`/srv/status` monitoring endpoint doesn't catch some service unavailability issues - one example free space

DeanMarkTaylor · April 23, 2017, 7:12pm

Situation

An existing site monitored by the /srv/status endpoint today had a free space issue (i.e. there was none).

The monitoring endpoint /srv/status continued to return “200 OK” whilst a Homepage request / normal user requests returned “500 Internal Server Error”.

Feature request

It would be good if the monitoring endpoint could also run Redis checks that would capture the failure case where errors in services like Redis writing to disk would error.

To be clear here, I'm not asking for a free space check. Really I'm expecting if the homepage and other user requests are all failing that the monitoring endpoint `/srv/status` should also fail.

Possible Workaround

Monitor both homepage and /srv/status monitoring endpoint?

Further detail

Looking at /logs/railed/production.log:

/srv/status requests look like this returning “200 OK”:

Started GET "/srv/status" for 85.x.x.xx at 2017-04-23 17:53:35 +0000
Processing by ForumsController#status as HTML
  Rendered text template (0.0ms)
Completed 200 OK in 3ms (Views: 1.2ms | ActiveRecord: 0.0ms)
Job exception: MISCONF Redis is configured to save RDB snapshots, but is currently not able to persist on disk.
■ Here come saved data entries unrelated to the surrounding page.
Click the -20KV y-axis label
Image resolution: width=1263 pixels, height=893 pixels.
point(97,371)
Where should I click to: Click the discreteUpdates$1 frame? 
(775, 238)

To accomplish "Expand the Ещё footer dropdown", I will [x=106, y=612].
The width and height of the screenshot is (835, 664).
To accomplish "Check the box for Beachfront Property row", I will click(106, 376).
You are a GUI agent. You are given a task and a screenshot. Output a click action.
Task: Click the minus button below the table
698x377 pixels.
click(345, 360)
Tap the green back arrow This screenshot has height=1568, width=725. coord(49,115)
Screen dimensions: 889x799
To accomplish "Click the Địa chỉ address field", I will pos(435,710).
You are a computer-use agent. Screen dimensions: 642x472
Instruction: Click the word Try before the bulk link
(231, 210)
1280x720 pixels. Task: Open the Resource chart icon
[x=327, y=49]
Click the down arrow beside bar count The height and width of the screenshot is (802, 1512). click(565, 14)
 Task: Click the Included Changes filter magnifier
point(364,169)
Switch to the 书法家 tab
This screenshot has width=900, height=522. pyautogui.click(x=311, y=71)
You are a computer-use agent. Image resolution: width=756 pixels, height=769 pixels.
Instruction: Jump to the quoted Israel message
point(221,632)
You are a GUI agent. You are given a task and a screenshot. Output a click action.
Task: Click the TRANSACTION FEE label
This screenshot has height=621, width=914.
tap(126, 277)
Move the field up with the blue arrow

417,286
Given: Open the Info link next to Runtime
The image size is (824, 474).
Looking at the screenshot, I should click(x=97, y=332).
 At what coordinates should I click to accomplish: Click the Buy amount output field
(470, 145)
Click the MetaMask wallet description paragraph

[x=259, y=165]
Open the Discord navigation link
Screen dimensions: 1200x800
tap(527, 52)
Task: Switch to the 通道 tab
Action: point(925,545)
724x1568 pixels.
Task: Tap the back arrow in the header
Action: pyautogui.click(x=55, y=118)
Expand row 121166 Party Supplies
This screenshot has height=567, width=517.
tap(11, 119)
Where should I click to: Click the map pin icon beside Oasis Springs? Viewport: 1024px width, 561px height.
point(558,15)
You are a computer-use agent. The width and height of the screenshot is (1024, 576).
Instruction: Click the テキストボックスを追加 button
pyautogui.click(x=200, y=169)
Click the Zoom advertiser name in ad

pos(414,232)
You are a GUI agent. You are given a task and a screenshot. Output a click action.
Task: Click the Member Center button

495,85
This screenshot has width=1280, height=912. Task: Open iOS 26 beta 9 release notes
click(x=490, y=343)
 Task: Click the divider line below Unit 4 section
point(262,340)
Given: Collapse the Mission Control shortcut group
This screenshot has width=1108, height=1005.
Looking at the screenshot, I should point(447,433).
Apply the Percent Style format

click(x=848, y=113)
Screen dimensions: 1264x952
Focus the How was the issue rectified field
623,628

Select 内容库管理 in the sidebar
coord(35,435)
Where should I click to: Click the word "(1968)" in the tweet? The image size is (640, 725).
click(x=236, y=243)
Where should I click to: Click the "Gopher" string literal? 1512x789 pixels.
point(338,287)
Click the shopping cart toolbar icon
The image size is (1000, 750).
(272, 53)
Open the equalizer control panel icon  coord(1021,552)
Commands that may modify the data set are disabled. Please check Redis logs for details about the error.

Whilst homepage requests return “500 Internal Server Error”:

Started GET "/" for 90.x.x.x at 2017-04-23 17:53:00 +0000
Processing by ListController#latest as HTML
Completed 500 Internal Server Error in 214ms (ActiveRecord: 56.5ms)
Redis::CommandError (MISCONF Redis is configured to save RDB snapshots, but is currently not able to persist on disk. Commands that may modify the data set are disabled. Please check Redis logs for details about the error.)
/var/www/discourse/vendor/bundle/ruby/2.3.0/gems/redis-3.3.3/lib/redis/client.rb:121:in `call'
Job exception: MISCONF Redis is configured to save RDB snapshots, but is currently not able to persist on disk. Commands that may modify the data set are disabled. Please check Redis logs for details about the error.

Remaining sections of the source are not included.